Isis Books & Gifts on South Broadway has been in business for 35 years, but lately it has been threatened and targeted by vandals associating it with the terrorist group commonly referred to as ISIS.
This weekend, someone threw a brick through an “Isis Book & Gifts” sign outside the business. The incident took place just days after the ISIS terrorist group claimed responsibility for attacks in Paris.
Karen Charboneau-Harrison, owner of Isis Books & Gifts, said she named her store after the Egyptian goddess Isis.
Charboneau-Harrison said the goddess represents women, healing and magic, and she says it’s a fitting name for a store that features books and gifts from all types of world traditions and spiritual sources. The shelves include Christian, Hindu, Native American and Pagan texts, to name a few.

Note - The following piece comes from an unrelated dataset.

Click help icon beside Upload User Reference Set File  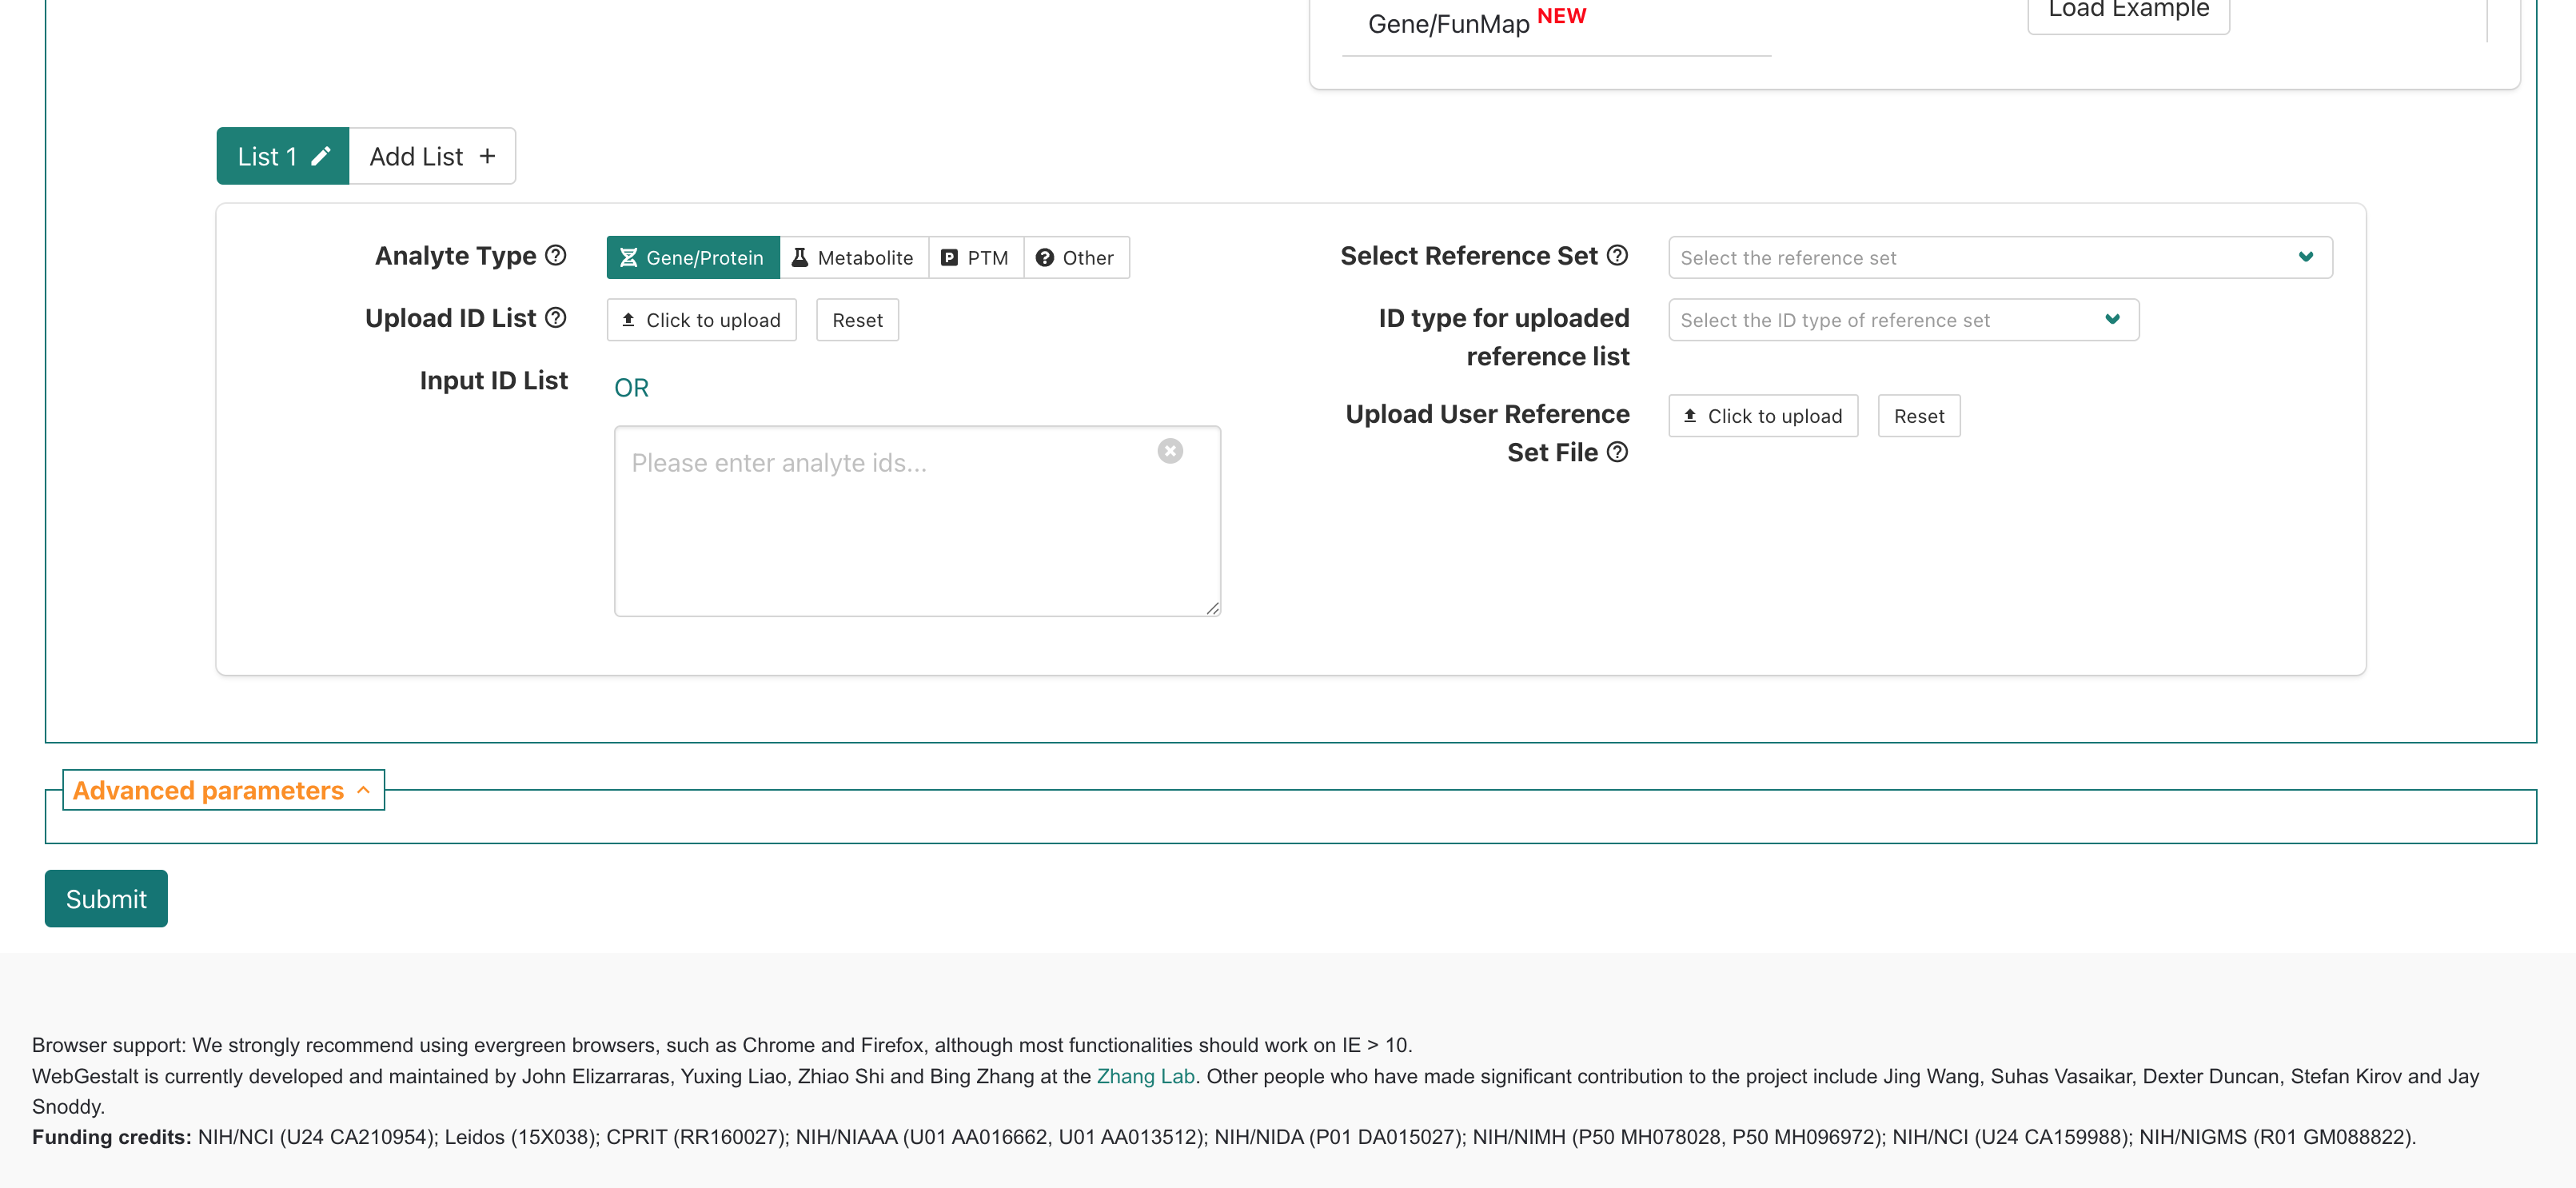pyautogui.click(x=1617, y=452)
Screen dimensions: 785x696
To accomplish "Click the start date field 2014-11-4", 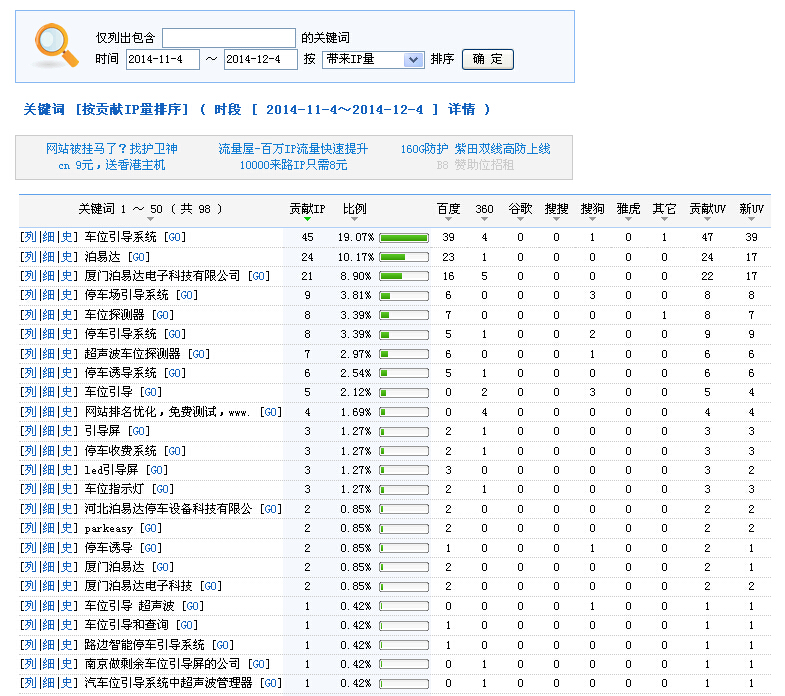I will point(162,60).
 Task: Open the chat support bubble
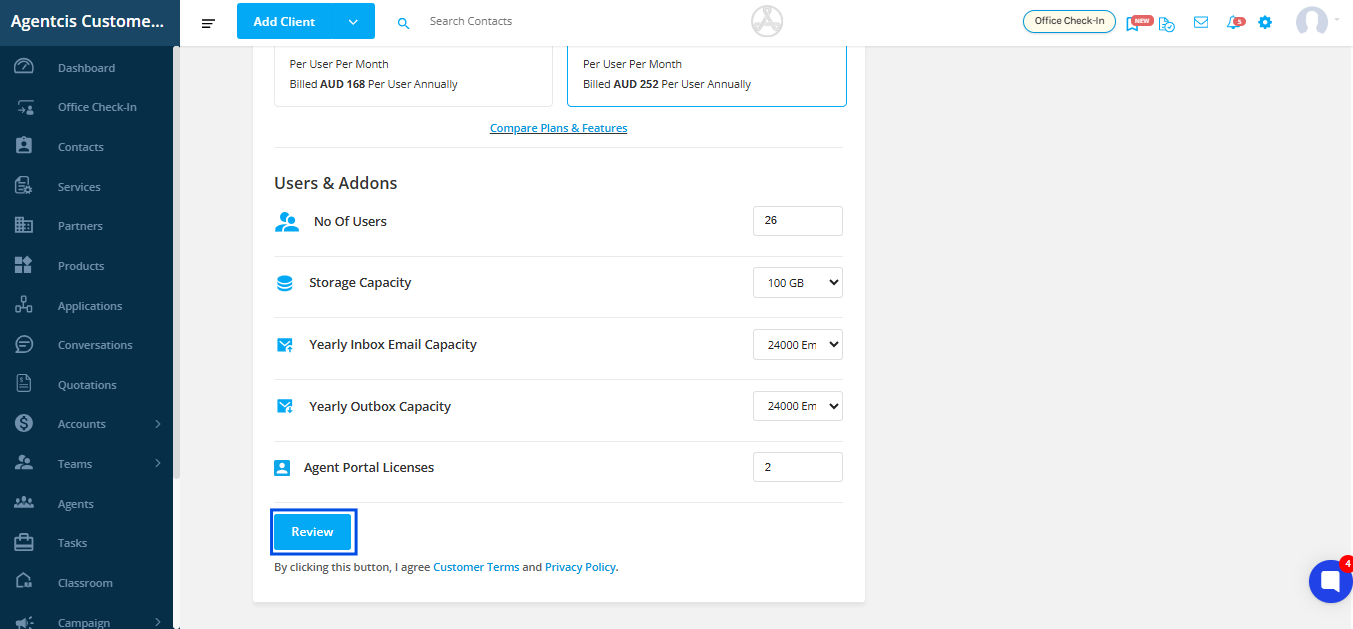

"We believe that everybody is right when it comes to the way that they express their spirituality as long as it's a positive path," Charboneau-Harrison said.
In recent months, the acronym ISIS, which stands for Islamic State of Iraq and Syria, has been associated with a terrorist organization that has carved a destructive path. After the attacks in Paris, Charboneau-Harrison said she was disappointed to see someone shatter her sign outside.
"We're all very heartbroken (about the Paris attacks) so I don't know if somebody walking down the street just saw our name on the sign and kind of lost it for a moment and threw a rock through it,” Charboneau-Harrison said. “Or if it was an ignorant person who actually thought this was a bookstore for terrorists, I don't know."
Charboneau-Harrison said it is the fourth time the business has been vandalized in just the past few months. She said they had to replace their front door after someone shattered the glass. Someone also threw pink paint across the front of the store, and the same sign has already been broken once before.
"It does get a bit tiresome,” Charboneau-Harrison said. "Plus expensive."
But instead of changing the store's name, Charboneau-Harrison hopes everyone changes what they call the terrorists. President Barack Obama already uses the term ISIL.
After the Paris attacks, support is also growing for using the term Daesh, which is an acronym for the groups full Arabic name (al-Dawla al-Islamiya fi al-Iraq wa al-Sham) and can also be interpreted as a play on words.
"It apparently means a bigot who chooses to be violent, which describes them much better than using an Egyptian goddess' name," Charboneau-Harrison said.
In the meantime, if seeing the sign for her store makes people angry, Charboneau-Harrison has a suggestion.
"They should come in and we can help them with meditation and we can explain to them how they can empower themselves instead of throwing rocks," she said.